_TASK TO COMPLETE_
Pick out and copy in full every line of the data below that contains the word "arrow". Case counts.

_Source records_

################

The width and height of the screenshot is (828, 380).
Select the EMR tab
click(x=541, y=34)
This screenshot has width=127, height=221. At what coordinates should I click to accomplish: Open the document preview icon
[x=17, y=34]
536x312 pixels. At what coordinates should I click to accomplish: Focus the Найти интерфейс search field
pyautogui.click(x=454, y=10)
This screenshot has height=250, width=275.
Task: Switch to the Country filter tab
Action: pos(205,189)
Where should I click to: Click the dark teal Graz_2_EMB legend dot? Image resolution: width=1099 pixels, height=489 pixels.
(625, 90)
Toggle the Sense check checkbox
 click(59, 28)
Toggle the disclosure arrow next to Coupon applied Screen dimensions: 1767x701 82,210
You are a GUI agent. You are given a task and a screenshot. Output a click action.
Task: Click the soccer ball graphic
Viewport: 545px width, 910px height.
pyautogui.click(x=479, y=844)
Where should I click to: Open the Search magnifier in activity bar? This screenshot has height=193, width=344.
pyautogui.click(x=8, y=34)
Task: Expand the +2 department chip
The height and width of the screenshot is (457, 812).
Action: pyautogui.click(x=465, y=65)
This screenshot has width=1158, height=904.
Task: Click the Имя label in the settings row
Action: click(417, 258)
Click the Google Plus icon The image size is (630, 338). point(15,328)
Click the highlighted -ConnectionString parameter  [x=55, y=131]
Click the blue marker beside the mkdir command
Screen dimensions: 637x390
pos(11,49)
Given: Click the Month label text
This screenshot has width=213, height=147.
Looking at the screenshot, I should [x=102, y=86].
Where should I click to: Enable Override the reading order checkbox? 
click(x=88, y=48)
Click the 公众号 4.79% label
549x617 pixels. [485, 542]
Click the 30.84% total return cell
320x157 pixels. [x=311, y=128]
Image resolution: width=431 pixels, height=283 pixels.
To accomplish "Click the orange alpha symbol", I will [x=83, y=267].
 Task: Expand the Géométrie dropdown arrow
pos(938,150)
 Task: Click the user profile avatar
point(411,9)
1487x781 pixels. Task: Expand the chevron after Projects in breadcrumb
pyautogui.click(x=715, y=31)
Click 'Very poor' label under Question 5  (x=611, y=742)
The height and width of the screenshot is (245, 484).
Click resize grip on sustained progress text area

################

_RESULT_
Toggle the disclosure arrow next to Coupon applied Screen dimensions: 1767x701 82,210
 Task: Expand the Géométrie dropdown arrow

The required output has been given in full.